What is required:
Would you retype exactly the lines below, starting with the one that has "Task: Click the a start (m/s2) field" and going on through the one that has "987x577 pixels. At", with no pictures and nothing else?

Study material:
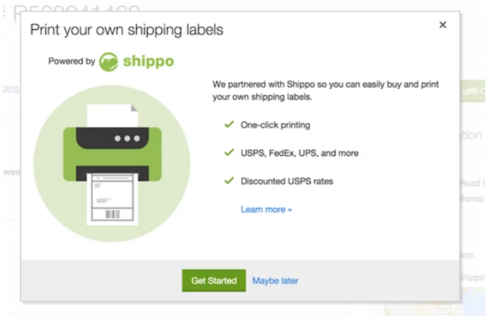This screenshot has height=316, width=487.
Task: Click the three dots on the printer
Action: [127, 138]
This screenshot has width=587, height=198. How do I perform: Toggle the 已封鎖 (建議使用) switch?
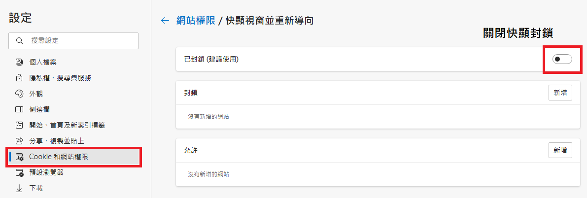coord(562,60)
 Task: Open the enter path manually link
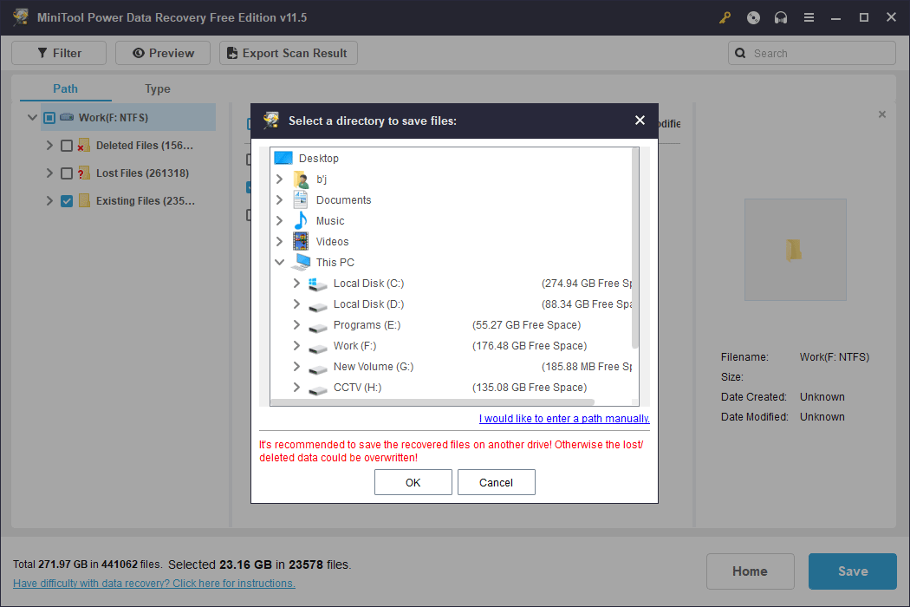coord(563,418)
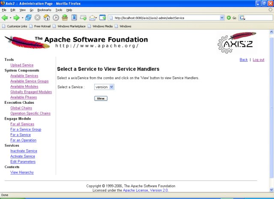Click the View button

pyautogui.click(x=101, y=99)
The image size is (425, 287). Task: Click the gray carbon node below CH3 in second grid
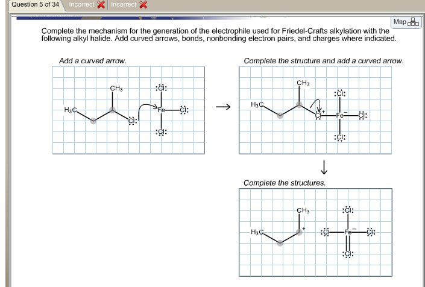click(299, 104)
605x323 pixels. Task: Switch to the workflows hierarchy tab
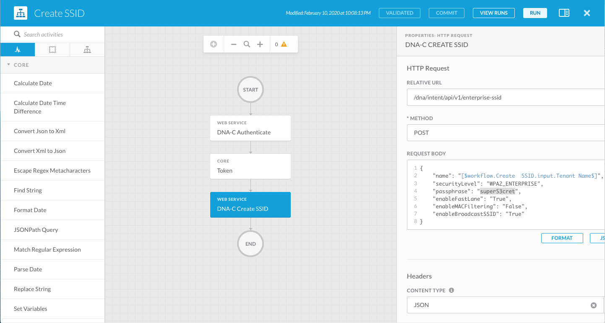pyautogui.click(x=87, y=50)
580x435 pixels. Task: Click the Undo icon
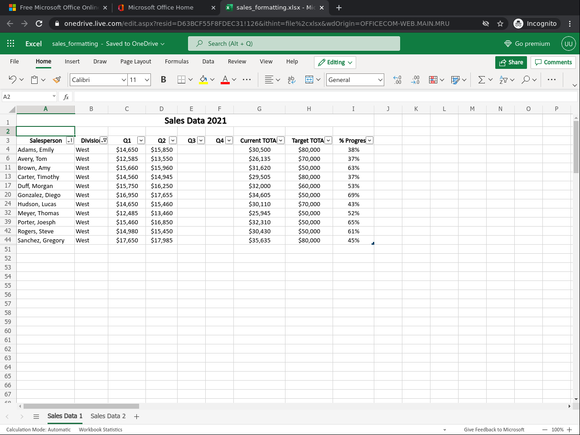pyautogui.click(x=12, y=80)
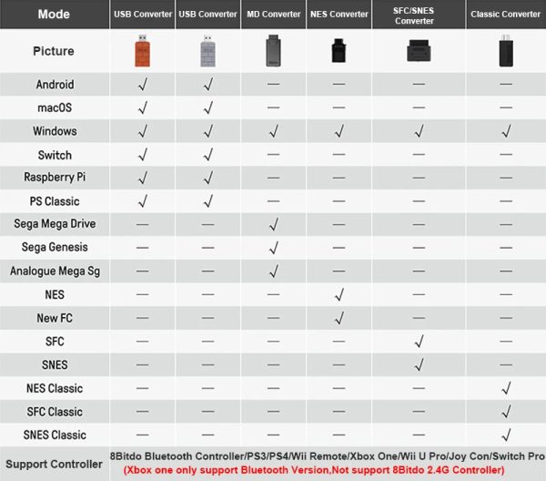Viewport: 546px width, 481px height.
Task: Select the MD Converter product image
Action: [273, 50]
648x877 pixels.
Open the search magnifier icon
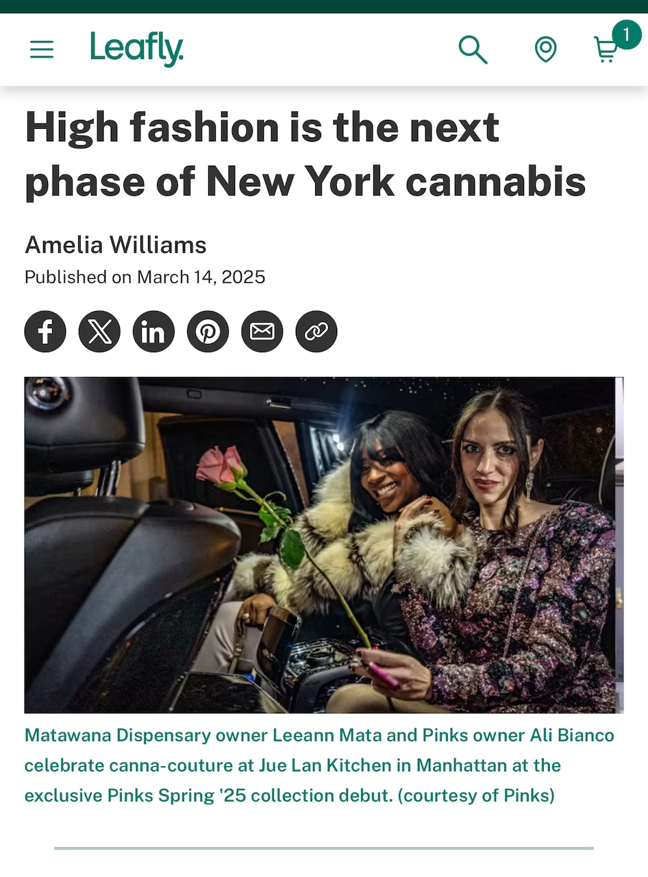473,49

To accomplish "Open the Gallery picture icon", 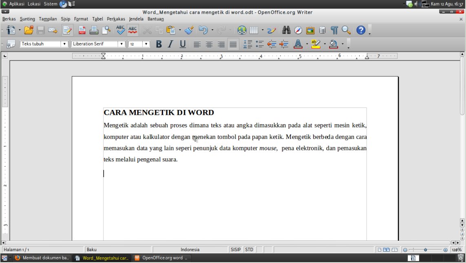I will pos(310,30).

==

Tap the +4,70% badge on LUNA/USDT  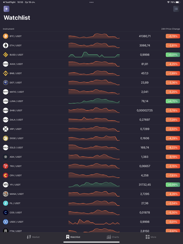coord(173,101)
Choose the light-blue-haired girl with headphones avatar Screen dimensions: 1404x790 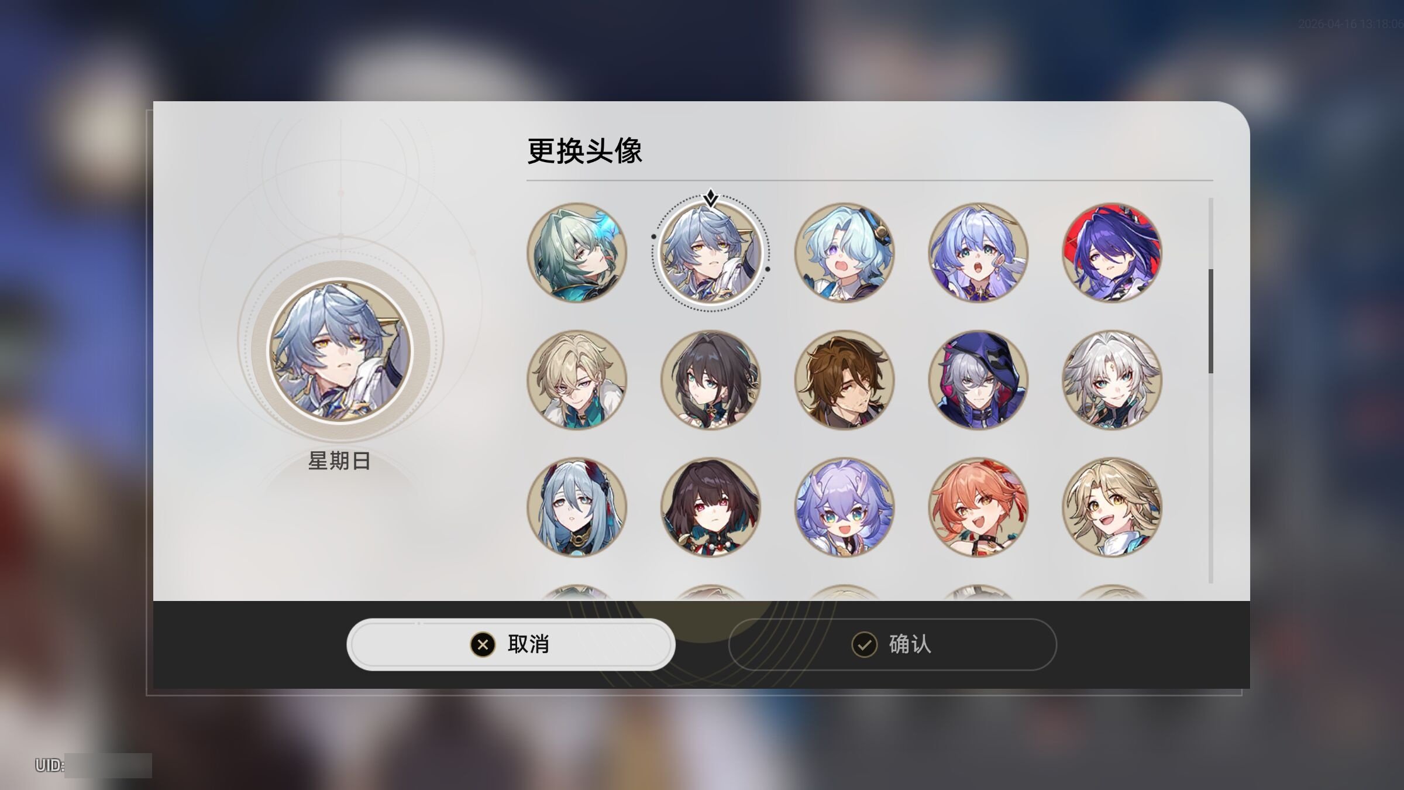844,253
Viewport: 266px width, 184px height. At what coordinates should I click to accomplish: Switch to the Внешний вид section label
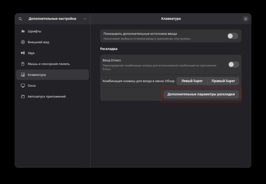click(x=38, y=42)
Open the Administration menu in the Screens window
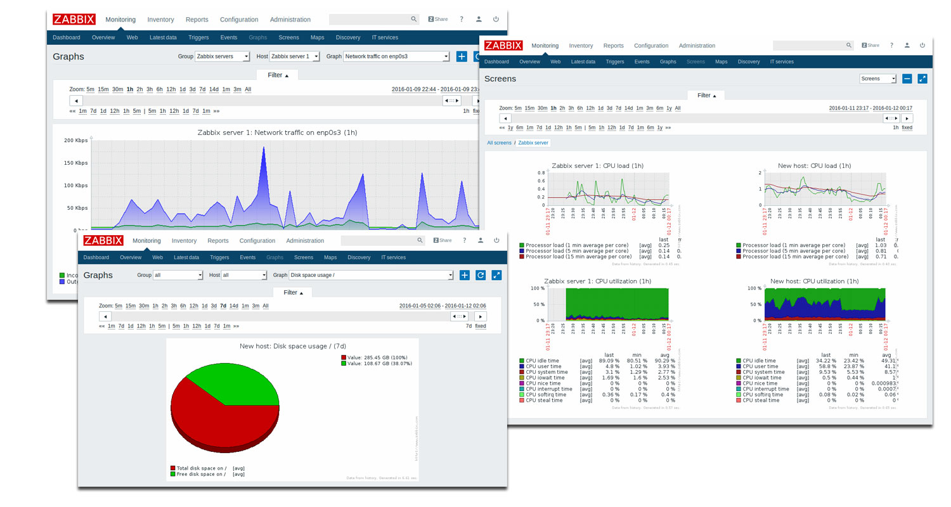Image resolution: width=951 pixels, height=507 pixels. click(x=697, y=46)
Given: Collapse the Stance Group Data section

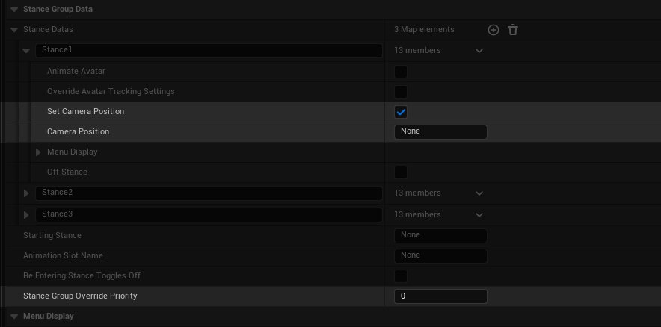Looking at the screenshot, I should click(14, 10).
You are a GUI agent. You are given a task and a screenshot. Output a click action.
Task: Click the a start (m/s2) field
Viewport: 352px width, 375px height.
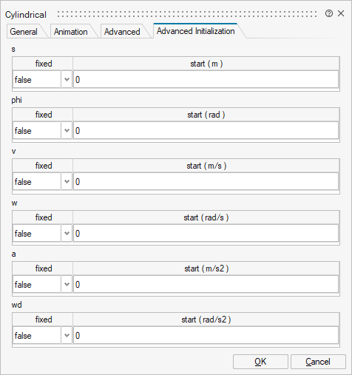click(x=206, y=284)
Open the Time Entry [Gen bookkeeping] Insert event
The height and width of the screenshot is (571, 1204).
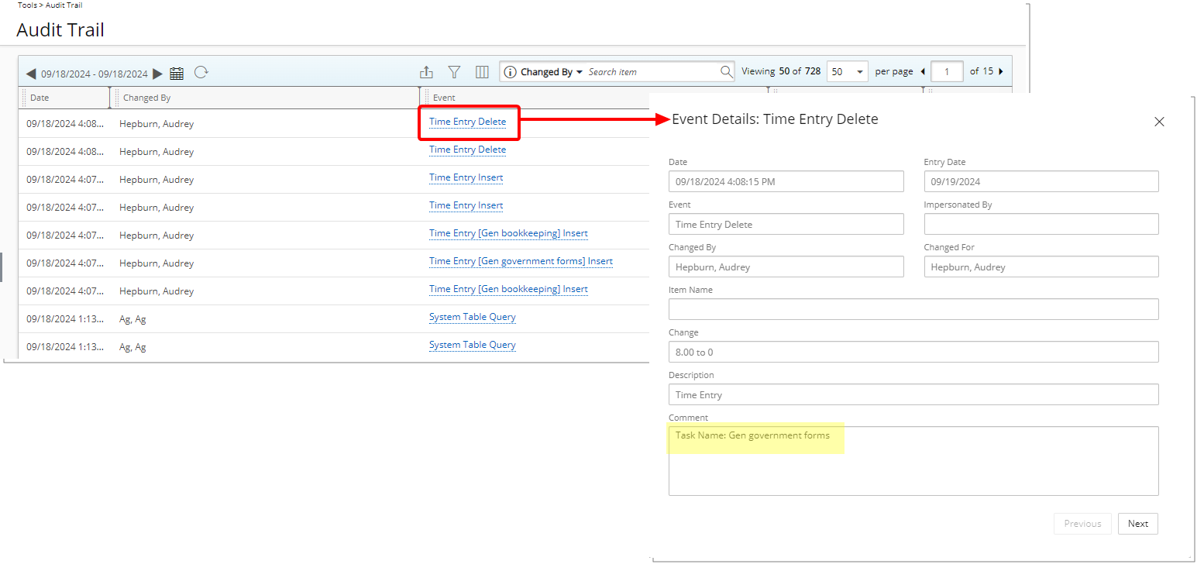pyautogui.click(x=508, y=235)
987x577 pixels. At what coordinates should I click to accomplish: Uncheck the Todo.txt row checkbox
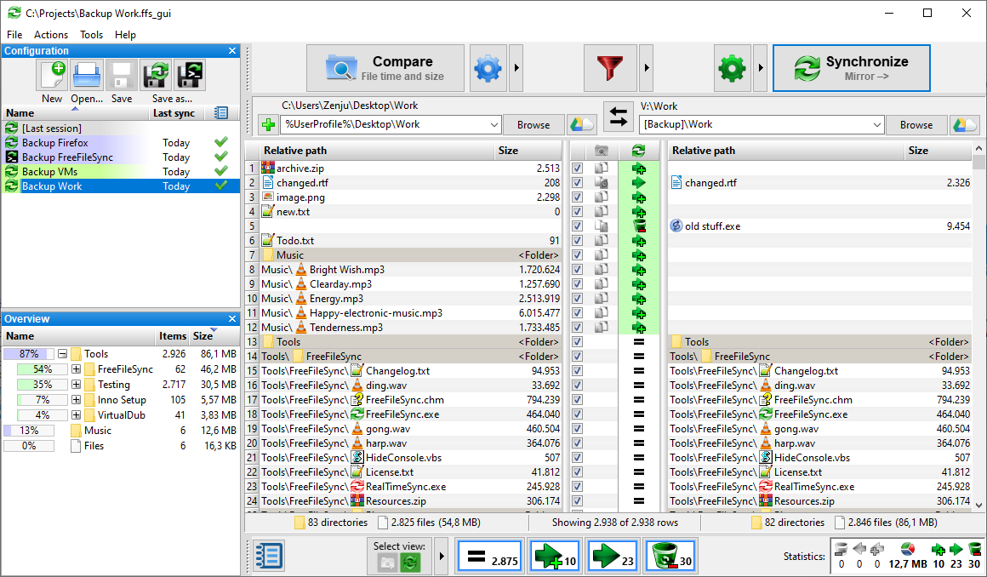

Answer to this task:
Task: Click the a start (m/s2) field
Viewport: 352px width, 375px height.
click(x=206, y=284)
Open the Time Entry [Gen bookkeeping] Insert event
The height and width of the screenshot is (571, 1204).
pyautogui.click(x=508, y=235)
987x577 pixels. At what coordinates should I click to accomplish: Uncheck the Todo.txt row checkbox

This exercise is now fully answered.